Airwalk Reply is helping a client to set up their digital infrastructure in a hybrid cloud environment (Azure Cloud and on-premise) including managing network devices like routers and switches. Conventionally, authentication of network devices access is done by setting up user accounts and credentials in configuration of authentication servers. However, this is not free of problems. The shared password could be leaked in the traffic between the device and the authentication server. As security is always our utmost concern, we decided to develop a more robust mechanism for authentication for network device access using modern cloud facilities.
The must-have requirements are:
Integration with Active Directory so that no new user accounts need to be provisioned
One-Time-Password challenge must be adopted to prevent the use of leaked passwords
The other nice-to-have requirements are:
A web client to retrieve the OTP challenge to avoid software installation
The backend should be serverless to minimise the administration overhead
This article outlines the high level design of workflow and architecture. We will also discuss the choice of technology stack.
Technology Stack
Since we are building on the Azure cloud platform, after some studies, the following Azure technologies are proposed:
Flow of authenticating and acquiring One-Time-Password
The user clicks a login link of a web portal. An Azure AD login page shows up and asks for targeted AD account to authenticate.
After successful authentication, the AD server returns an authorisation code, in the form of a Javascript Web Token (JWT) in the user session.
The user clicks a request link and the One-Time-Password request is sent with the token and API subscription key to Azure API Management endpoint.
After validating the token and the API subscription key, Azure API Management service forwards the request to the Azure Functions service.
The Functions service generates an OTP code and stores it with the AD user email address into a Cosmos DB.
The Functions service also returns the OTP code to the user.
Flow Diagram of Authenticating and Acquiring One-Time-Password
Flow of Network Device Access Authentication
The user enters the AD email address as the user name and the OTP code as the password to gain access to a network device.
The network device forwards the credentials to the RADIUS server via a load balancer endpoint for authentication.
The RADIUS server routes the credentials with a REST request to the Azure Functions service.
The Functions service validates the OTP code from the CosmosDB with the AD user email address.
Upon successful validation, the Functions service returns an OK status code to the RADIUS server.
The RADIUS server responds to the network device with Access-Accept status.
Flow Diagram of Network Device Access Authentication
Cloud Architect Diagram
Introduction of Technology Stack
HashiCorp Terraform
HashiCorp Terraform is a cloud agnostic tool to help adopting the practice of Infrastructure As Code (IaC). It can help to provision and manage infrastructure resources on different cloud vendors with its corresponding cloud provider plug-ins.
HashiCorp Packer
HashiCorp Packer is an open source tool to facilitate the creating of virtual machine images on various cloud vendors in an automatic way.
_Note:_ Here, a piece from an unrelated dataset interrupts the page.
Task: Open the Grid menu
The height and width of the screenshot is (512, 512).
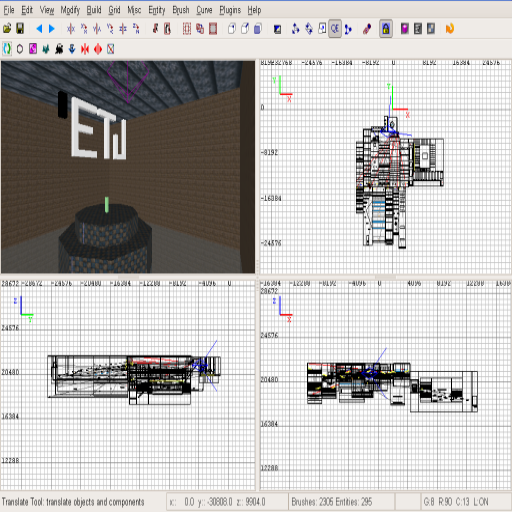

Machine images can be configured, e.g. with chosen OS, instance type, in a builder template in JSON format and different actions (e.g. copy files, run shell scripts) can be applied by various provisioners.
FreeRADIUS
FreeRADIUS is a free server suite supporting RADIUS network protocol to provide centralized Authentication, Authorization and Accounting. It is modular and one module is rlm_rest. It enables the server to send RESTFul requests to other services. In our use case, it sends RESTFul requests to the Azure Functions service.
Azure Active Directory
Azure Active Directory is the Azure cloud-based identity and access management service which controls access of external and internal resources. This use case makes use of the features of single sign-on and multi-factor authentication.
Microsoft Authentication Library (MSAL) for JS
Microsoft has published a javascript implementation here that allows the app to sign in the user, maintain session, and get tokens to other web APIs, all within the client JavaScript code. Use of implicit grant flow allows the app to get tokens without performing a back-end server credential exchange.
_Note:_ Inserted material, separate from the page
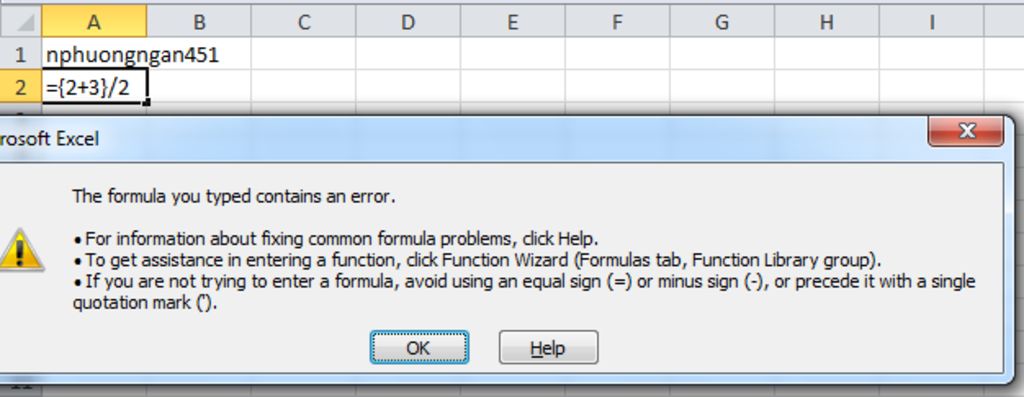Select column A header
Image resolution: width=1024 pixels, height=397 pixels.
(x=94, y=22)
Azure API Management Service
Azure API Management Service provides an API gateway for backend services, which is the Azure Functions service in our use case. API policies can be added and configured to implement validation and transformation without a single line of code.
Azure Functions
One-Time-Password generation and validation logic can be run in the Azure Functions service, which is serverless and saves the hassle of provisioning and managing the application servers.
Azure Cosmos DB
Azure Cosmos DB is an Azure serverless database service which supports semi-structured data. It bills for provisioned throughput and consumed storage by the hour. Combining both features make it a good candidate for data storage in our use case.
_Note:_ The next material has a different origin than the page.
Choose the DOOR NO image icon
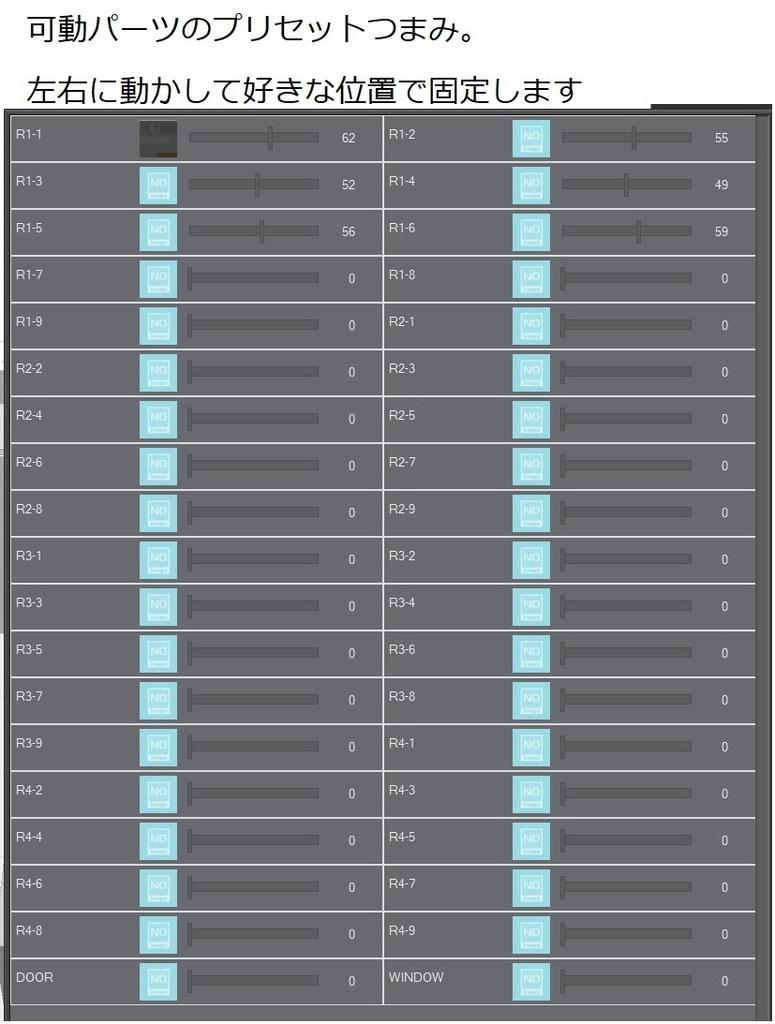point(158,982)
Virtual Machine Scale Set and Azure Load Balancer
The freeRADIUS service needs to be run on a virtual machine and high availability is a required feature in case of system outage. Virtual Machine Scale Set serves our purpose by running multiple VM instances across Availability Zones. It also supports auto-scaling based on host metrics like CPU usage. It integrates with Azure Load Balancer which serves a single endpoint for external resources to connect and distribute the requests.